Source data>
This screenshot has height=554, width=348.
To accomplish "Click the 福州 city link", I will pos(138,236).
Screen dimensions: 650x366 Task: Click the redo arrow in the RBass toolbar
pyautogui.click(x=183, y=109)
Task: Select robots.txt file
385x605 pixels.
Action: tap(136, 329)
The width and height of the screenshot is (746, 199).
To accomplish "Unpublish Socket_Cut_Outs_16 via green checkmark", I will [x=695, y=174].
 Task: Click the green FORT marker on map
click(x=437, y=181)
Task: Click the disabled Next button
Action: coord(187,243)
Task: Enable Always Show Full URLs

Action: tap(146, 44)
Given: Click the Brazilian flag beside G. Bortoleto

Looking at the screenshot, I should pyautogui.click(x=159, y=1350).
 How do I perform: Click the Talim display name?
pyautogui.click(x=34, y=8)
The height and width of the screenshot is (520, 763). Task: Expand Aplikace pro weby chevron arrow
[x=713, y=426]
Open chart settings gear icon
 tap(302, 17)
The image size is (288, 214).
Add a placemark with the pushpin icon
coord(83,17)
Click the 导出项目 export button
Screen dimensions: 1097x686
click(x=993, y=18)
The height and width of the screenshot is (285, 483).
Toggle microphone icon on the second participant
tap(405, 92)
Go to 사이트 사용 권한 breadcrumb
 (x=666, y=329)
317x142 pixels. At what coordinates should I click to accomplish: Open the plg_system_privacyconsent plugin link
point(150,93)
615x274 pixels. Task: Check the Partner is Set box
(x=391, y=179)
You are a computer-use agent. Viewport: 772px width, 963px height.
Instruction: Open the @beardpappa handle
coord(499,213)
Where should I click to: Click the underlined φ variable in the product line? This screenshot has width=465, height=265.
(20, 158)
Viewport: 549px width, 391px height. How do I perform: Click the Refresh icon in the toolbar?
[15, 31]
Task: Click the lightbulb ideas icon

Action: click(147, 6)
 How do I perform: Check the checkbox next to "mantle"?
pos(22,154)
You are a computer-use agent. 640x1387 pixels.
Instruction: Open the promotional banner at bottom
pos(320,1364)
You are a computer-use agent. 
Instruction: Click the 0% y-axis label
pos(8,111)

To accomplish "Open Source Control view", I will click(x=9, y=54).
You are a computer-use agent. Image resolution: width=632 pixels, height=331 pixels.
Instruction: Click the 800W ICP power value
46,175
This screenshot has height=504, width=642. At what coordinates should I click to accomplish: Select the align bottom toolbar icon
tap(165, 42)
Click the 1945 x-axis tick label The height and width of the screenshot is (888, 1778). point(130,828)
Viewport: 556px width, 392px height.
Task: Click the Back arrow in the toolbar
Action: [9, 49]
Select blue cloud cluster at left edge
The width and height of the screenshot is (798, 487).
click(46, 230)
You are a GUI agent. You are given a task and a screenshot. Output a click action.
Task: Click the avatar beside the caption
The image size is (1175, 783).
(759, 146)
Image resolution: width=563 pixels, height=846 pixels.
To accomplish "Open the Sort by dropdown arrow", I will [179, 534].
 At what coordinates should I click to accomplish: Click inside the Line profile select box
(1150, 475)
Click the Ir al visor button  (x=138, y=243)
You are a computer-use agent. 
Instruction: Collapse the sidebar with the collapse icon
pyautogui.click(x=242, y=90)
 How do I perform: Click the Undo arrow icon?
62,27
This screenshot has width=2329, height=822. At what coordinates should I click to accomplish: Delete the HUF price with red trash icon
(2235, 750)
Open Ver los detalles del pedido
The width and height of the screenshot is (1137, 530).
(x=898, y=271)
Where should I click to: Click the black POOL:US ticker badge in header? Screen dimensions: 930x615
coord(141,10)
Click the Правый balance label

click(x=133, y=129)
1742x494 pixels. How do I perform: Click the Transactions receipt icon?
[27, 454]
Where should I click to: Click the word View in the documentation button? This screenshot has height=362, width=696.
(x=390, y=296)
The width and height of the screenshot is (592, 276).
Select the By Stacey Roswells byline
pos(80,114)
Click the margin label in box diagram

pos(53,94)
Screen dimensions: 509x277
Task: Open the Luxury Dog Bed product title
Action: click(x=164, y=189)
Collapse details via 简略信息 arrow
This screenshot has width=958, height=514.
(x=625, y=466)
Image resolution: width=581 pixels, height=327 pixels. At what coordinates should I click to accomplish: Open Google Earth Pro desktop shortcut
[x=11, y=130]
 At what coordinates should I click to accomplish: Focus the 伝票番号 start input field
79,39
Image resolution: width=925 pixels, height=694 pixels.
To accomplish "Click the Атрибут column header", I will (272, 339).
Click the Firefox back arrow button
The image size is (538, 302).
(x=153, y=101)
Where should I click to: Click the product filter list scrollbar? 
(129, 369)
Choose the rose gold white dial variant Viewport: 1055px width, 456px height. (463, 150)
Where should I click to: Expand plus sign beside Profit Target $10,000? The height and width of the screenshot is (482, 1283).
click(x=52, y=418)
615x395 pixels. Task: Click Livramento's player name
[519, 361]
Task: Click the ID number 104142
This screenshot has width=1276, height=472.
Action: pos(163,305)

Action item>
The lines wanted are those from the one with "Image resolution: width=925" through the last line of the records, repeated exactly and with both ends included.

Solution>
Image resolution: width=925 pixels, height=694 pixels.
To accomplish "Click the Атрибут column header", I will (272, 339).
Click the Firefox back arrow button
The image size is (538, 302).
(x=153, y=101)
Where should I click to: Click the product filter list scrollbar? 
(129, 369)
Choose the rose gold white dial variant Viewport: 1055px width, 456px height. (463, 150)
Where should I click to: Expand plus sign beside Profit Target $10,000? The height and width of the screenshot is (482, 1283).
click(x=52, y=418)
615x395 pixels. Task: Click Livramento's player name
[519, 361]
Task: Click the ID number 104142
This screenshot has width=1276, height=472.
Action: pos(163,305)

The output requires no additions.